-- Start Record list --
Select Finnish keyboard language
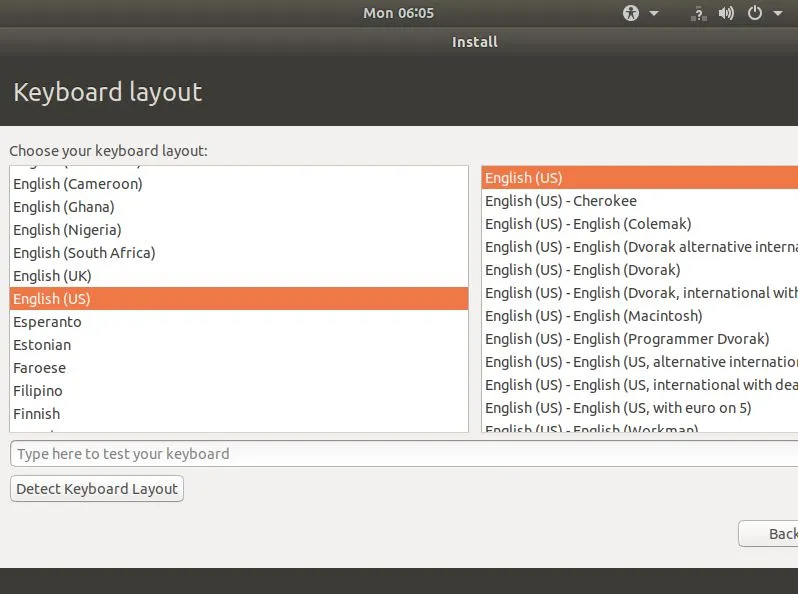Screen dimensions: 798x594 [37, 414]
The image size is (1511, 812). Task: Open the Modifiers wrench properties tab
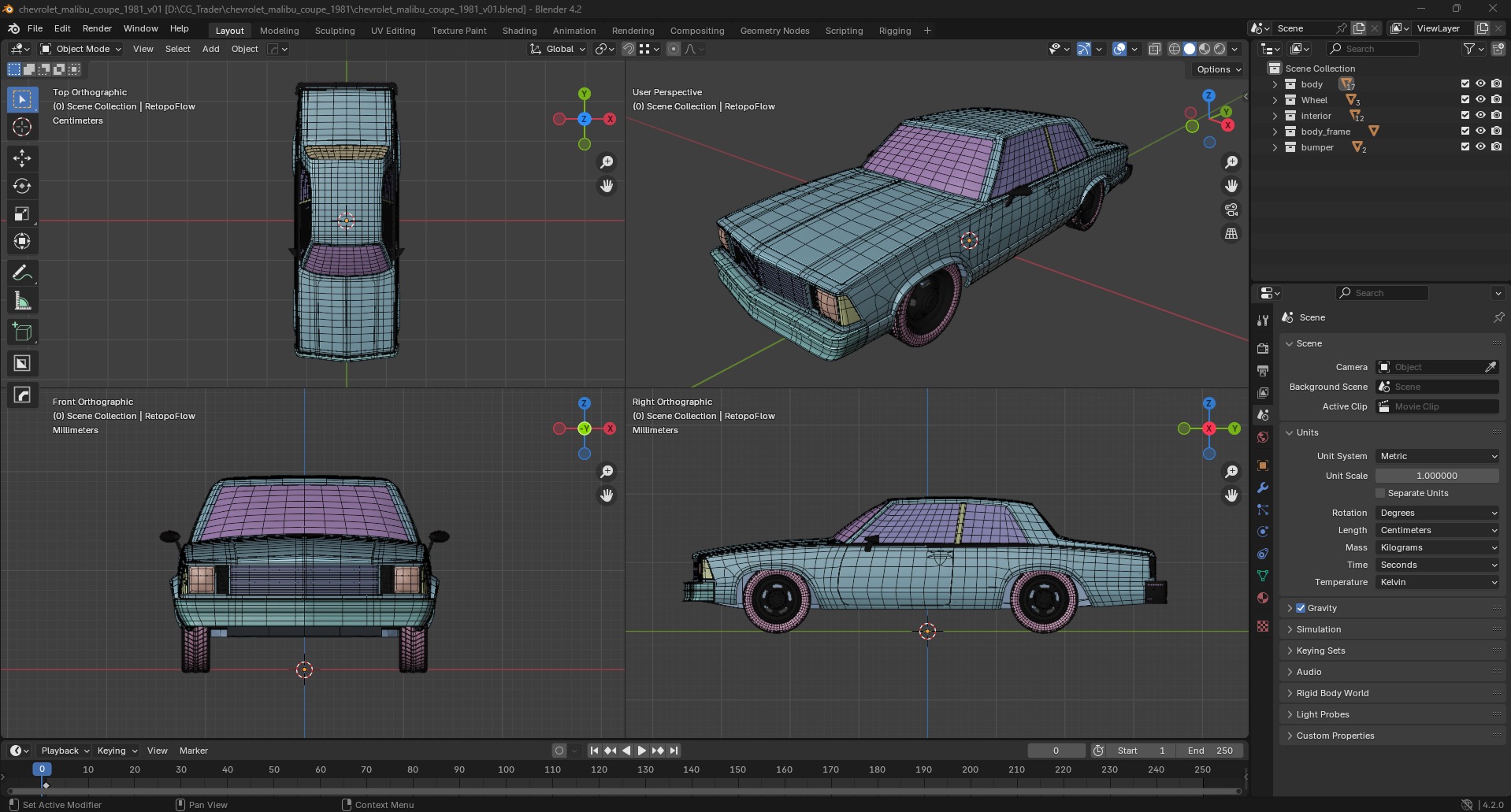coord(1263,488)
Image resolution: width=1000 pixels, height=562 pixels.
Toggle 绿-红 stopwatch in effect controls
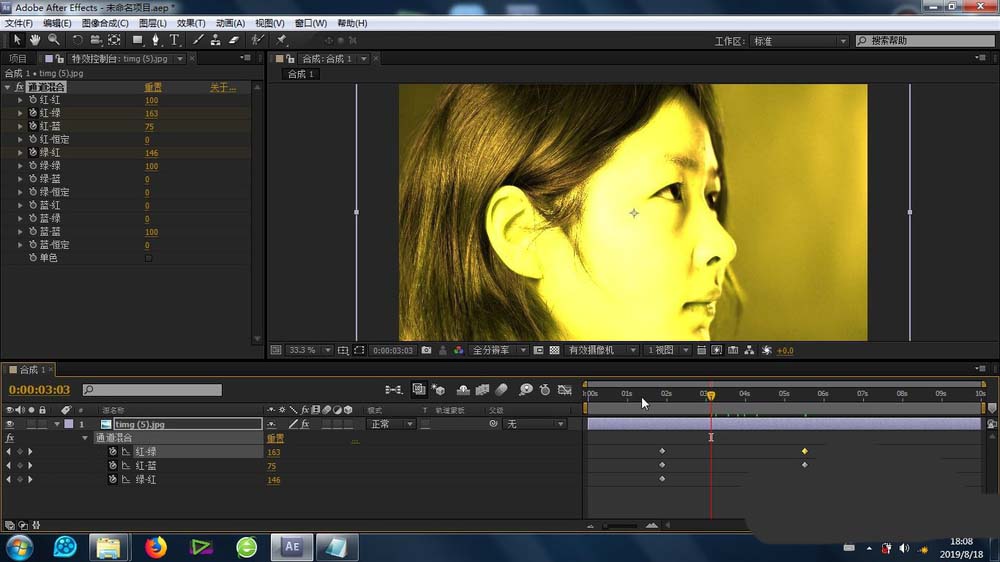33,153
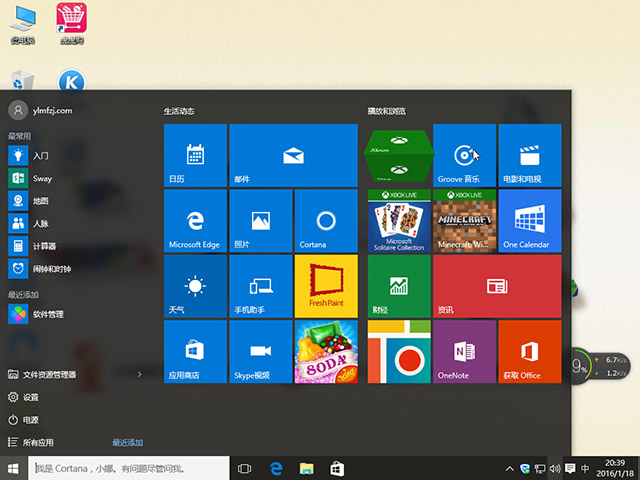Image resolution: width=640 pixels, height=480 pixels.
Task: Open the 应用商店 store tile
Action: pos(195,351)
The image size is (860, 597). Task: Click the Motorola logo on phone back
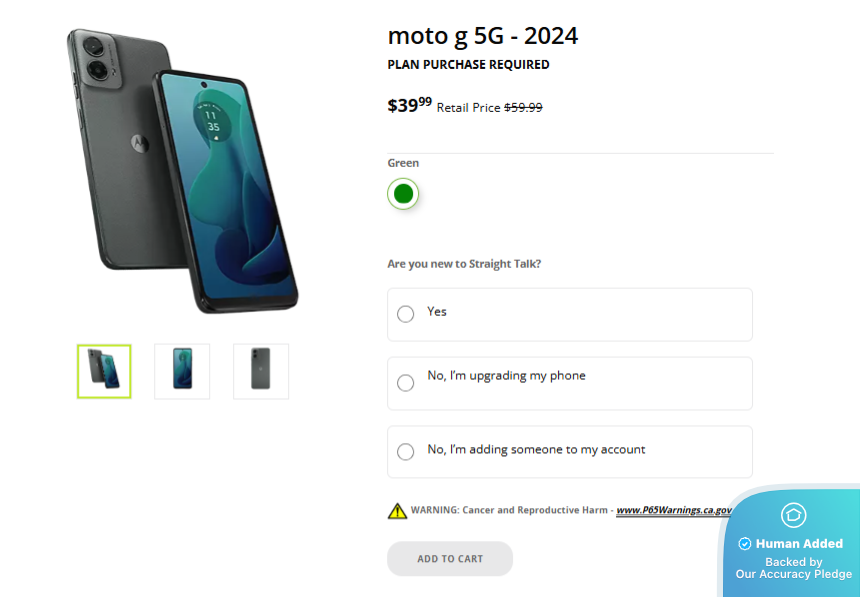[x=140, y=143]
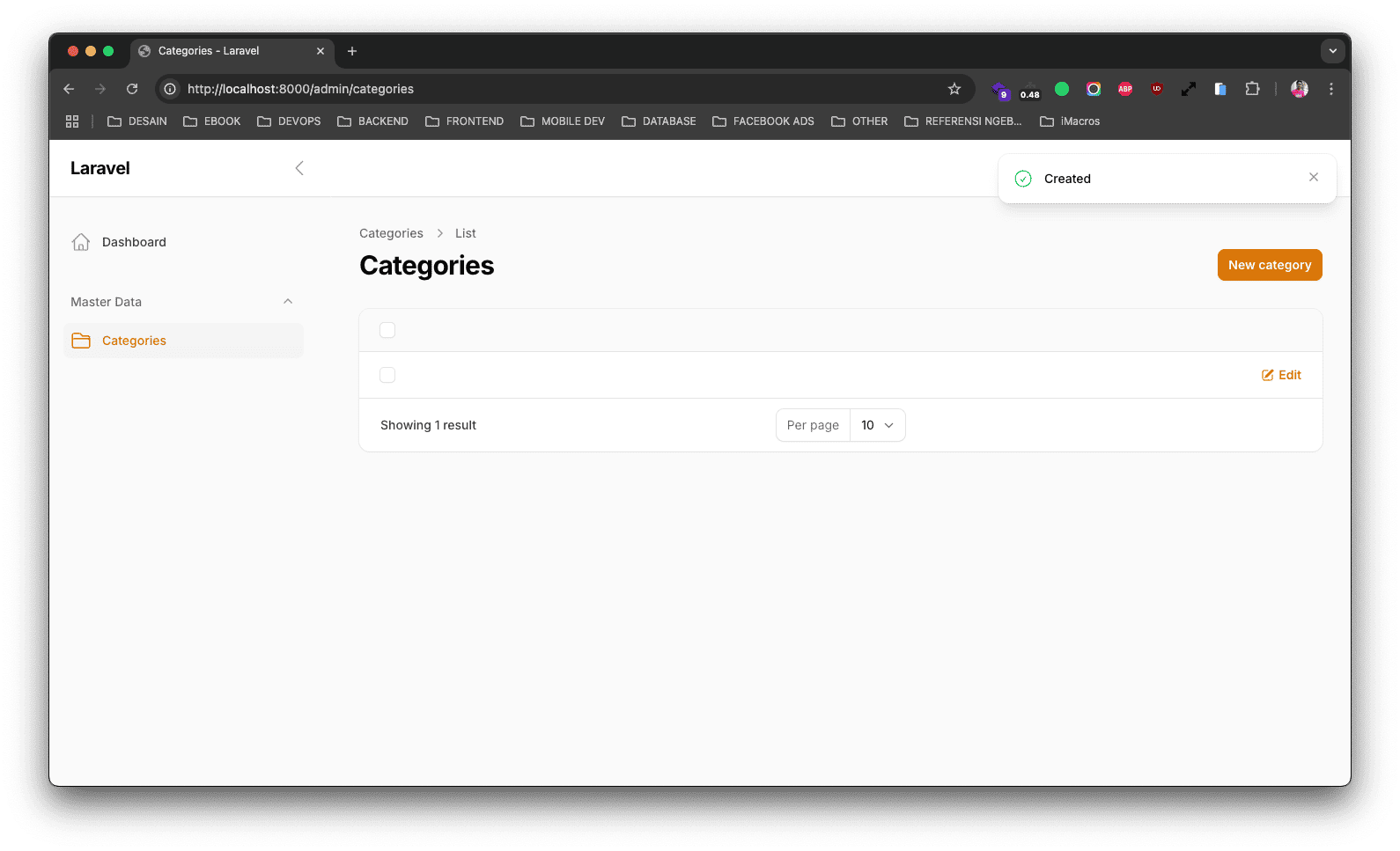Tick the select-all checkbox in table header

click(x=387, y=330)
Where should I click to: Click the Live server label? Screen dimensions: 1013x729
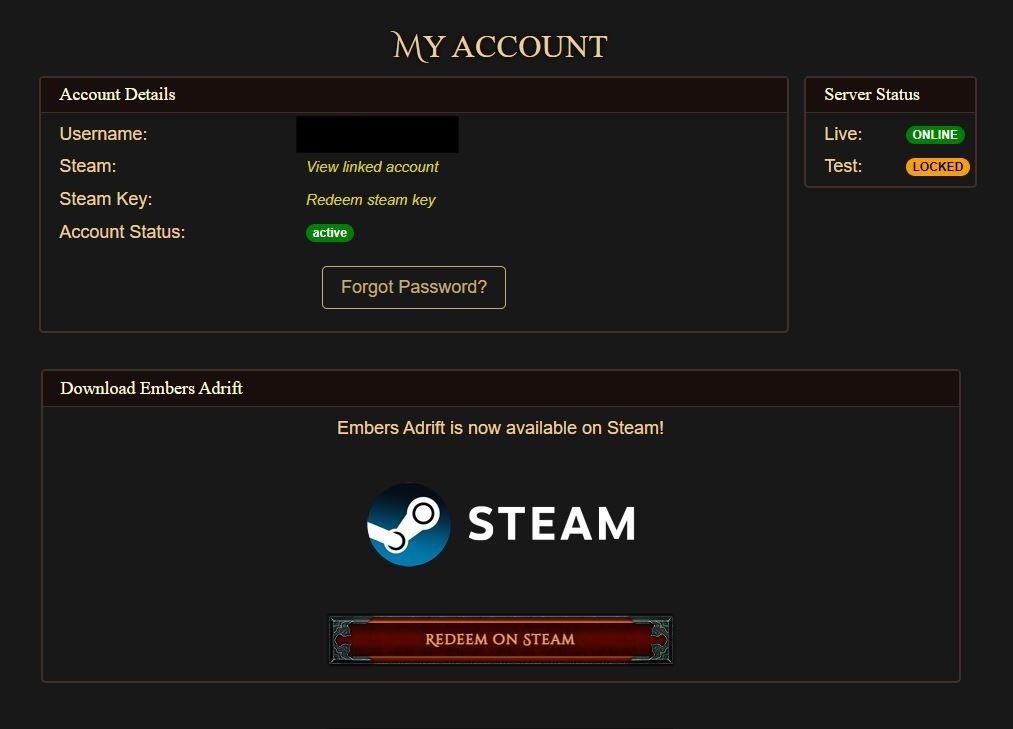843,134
-- End Record list --
What you are asked to do. Can you put every line of the items above into a Markdown table with the columns No. and Line, numbering each row, skipping blank lines, and leaving out the pictures?

Exercise solution.
| No. | Line |
|---|---|
| 1 | Select Finnish keyboard language |
| 2 | Screen dimensions: 798x594 [37, 414] |
| 3 | The image size is (1511, 812). Task: Open the Modifiers wrench properties tab |
| 4 | coord(1263,488) |
| 5 | Image resolution: width=1000 pixels, height=562 pixels. |
| 6 | Toggle 绿-红 stopwatch in effect controls |
| 7 | 33,153 |
| 8 | Image resolution: width=640 pixels, height=480 pixels. |
| 9 | Task: Open the 应用商店 store tile |
| 10 | Action: pos(195,351) |
| 11 | The image size is (860, 597). Task: Click the Motorola logo on phone back |
| 12 | [x=140, y=143] |
| 13 | Tick the select-all checkbox in table header |
| 14 | click(x=387, y=330) |
| 15 | Where should I click to: Click the Live server label? Screen dimensions: 1013x729 |
| 16 | 843,134 |